» **Estratto del documento**
——————

Lecce – È stato definito da molti il momento più basso della storia recente del calcio leccese, soprattutto per il suo significato emotivo e per l’occasione persa di un importante salto alla vetta. Veder trionfare al “Via del Mare” il Martina Franca, compagine che l’anno scorso registrava sul campo la retrocessione in Serie D, brucia tanto e, anche sul piano del gioco, ridimensiona e non poco le ambizioni-B di un Lecce che, tanto per rigirare il coltello nella piaga, non ha saputo sfruttare i passi falsi di Benevento e Salernitana.
Fa male dirlo, ma questa squadra ancora una volta ha peccato quando c’era da fare quel salto di qualità in più per non rimanere soltanto negli specchietti retrovisori delle battistrada.

——————

» **Da fare**
Riassumi in poche righe il paragrafo dell'estratto del documento che comincia con «Lecce – È stato definito», conservandone i fatti principali.

» **Dati forniti**
——————

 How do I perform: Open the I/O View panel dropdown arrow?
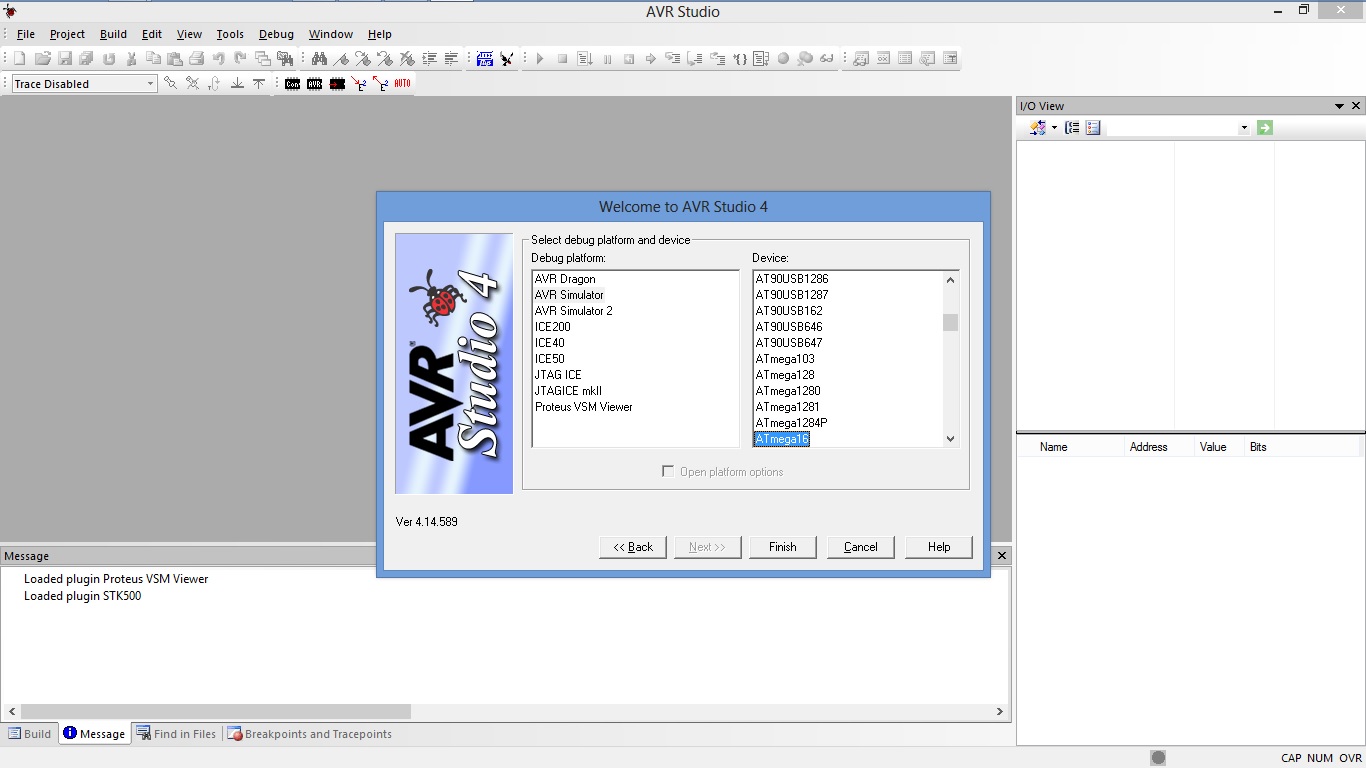pos(1339,105)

——————

» **Risposta corretta**
Per molti la vittoria del Martina Franca al "Via del Mare" è il momento più basso della storia recente del calcio leccese, per il peso emotivo e per l'occasione persa di salire in vetta. Brucia perché il Martina Franca l'anno scorso era retrocesso sul campo in Serie D. La sconfitta ridimensiona anche le ambizioni di Serie B del Lecce, che non ha approfittato dei passi falsi di Benevento e Salernitana.